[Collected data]
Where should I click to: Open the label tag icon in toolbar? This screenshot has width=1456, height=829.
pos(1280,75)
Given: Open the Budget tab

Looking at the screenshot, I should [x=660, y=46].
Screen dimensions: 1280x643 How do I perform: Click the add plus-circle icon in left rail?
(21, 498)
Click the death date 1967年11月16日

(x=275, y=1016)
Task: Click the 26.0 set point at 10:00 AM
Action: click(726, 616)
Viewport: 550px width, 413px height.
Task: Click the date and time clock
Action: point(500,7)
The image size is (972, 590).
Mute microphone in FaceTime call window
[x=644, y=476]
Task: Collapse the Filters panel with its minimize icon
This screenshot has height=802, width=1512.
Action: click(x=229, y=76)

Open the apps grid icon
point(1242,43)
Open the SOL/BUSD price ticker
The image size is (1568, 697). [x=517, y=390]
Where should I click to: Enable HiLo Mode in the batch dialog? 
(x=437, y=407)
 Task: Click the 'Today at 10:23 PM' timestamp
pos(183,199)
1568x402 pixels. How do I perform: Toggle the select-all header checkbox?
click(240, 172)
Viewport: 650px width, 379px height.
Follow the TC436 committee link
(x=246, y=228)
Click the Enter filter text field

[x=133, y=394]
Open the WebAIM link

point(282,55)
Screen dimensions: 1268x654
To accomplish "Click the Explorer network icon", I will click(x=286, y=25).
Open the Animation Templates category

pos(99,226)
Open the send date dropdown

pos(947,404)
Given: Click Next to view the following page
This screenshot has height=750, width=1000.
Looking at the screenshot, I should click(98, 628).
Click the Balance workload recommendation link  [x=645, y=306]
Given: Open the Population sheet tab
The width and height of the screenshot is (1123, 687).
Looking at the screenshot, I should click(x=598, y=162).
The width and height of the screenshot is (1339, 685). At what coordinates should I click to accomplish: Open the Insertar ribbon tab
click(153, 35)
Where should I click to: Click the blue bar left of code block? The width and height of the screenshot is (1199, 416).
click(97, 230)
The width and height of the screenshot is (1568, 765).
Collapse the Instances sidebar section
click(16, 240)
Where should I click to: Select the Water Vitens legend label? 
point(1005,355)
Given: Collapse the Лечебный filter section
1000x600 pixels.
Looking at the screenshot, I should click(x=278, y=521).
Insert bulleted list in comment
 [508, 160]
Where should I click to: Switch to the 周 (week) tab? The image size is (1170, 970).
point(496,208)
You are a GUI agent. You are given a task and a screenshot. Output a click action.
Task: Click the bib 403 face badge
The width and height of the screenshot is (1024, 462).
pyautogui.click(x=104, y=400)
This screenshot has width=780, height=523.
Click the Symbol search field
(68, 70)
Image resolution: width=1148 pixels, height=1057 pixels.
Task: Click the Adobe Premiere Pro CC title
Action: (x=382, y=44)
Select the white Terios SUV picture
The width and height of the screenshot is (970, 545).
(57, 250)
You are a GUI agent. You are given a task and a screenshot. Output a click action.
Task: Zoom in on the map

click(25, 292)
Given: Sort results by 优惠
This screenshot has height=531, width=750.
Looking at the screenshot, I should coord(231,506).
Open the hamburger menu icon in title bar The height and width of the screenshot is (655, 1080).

### [WORK INSTRUCTIONS]
Copy the lines from the records word for word, starting with the line that contains "Where should I click to: Click" and continuing through the line that contains "pyautogui.click(x=104, y=400)", with both of those lines included.

### [ANSWER TO THE TASK]
Where should I click to: Click the blue bar left of code block? The width and height of the screenshot is (1199, 416).
click(97, 230)
The width and height of the screenshot is (1568, 765).
Collapse the Instances sidebar section
click(16, 240)
Where should I click to: Select the Water Vitens legend label? 
point(1005,355)
Given: Collapse the Лечебный filter section
1000x600 pixels.
Looking at the screenshot, I should click(x=278, y=521).
Insert bulleted list in comment
 [508, 160]
Where should I click to: Switch to the 周 (week) tab? The image size is (1170, 970).
point(496,208)
You are a GUI agent. You are given a task and a screenshot. Output a click action.
Task: Click the bib 403 face badge
The width and height of the screenshot is (1024, 462).
pyautogui.click(x=104, y=400)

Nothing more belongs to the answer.